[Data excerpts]
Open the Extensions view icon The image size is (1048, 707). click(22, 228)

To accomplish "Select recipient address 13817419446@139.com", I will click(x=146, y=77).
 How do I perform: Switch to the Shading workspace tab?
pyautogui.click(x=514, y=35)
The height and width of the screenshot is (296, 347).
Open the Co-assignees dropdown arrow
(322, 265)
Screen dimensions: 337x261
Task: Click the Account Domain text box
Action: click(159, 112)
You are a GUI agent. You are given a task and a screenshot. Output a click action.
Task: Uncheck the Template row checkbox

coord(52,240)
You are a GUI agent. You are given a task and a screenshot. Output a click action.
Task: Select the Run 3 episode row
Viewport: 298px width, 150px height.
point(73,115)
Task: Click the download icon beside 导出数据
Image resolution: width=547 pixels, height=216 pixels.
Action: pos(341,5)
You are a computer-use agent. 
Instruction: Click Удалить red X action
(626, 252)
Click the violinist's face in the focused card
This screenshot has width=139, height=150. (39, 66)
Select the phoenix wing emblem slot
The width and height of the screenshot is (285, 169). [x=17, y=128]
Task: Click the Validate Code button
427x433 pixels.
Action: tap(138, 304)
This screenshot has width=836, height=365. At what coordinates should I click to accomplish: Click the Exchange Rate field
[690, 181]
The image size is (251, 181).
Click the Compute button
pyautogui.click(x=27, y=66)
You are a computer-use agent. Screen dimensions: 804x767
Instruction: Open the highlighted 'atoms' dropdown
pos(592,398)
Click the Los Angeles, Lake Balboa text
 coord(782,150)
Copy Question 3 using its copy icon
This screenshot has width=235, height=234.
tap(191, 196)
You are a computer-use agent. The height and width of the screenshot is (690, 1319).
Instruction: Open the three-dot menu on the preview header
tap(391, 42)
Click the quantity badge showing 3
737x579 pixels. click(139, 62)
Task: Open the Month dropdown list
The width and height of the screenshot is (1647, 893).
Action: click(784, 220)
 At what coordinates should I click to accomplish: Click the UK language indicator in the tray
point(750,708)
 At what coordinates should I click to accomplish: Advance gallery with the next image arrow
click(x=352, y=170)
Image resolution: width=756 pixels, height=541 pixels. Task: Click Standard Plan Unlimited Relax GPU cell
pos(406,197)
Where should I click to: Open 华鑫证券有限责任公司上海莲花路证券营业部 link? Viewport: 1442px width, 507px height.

WORK ORDER: Within the records, how many lines include "computer"? The answer is the number and nothing else.

SOLUTION FOR THIS PROBLEM: 3